## WHAT THIS TASK INVOLVES
Print exactly the lines from the one containing "This screenshot has width=1240, height=698." through the last line of the entries below; the pictures stay out of the copy.
++++++++
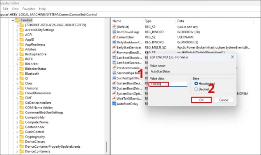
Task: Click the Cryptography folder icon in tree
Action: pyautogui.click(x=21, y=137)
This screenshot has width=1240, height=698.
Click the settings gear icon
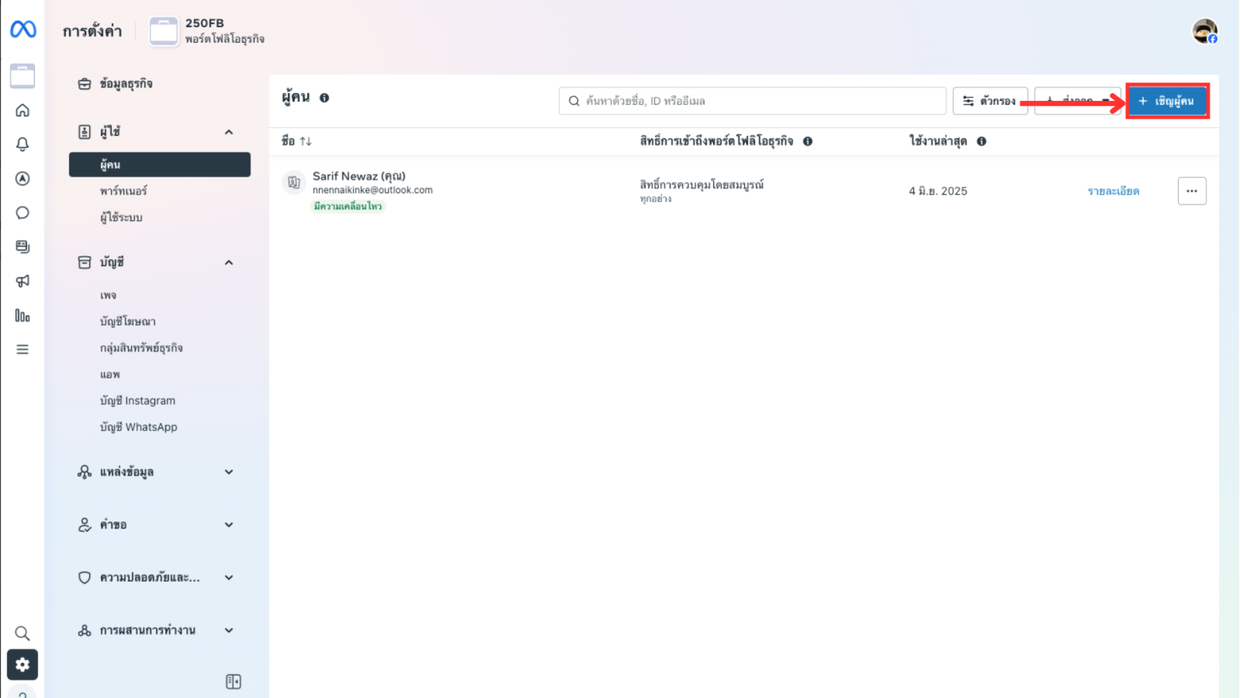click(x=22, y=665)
++++++++
## FINISHED TASK
This screenshot has width=1240, height=698.
Click the settings gear icon
click(x=22, y=665)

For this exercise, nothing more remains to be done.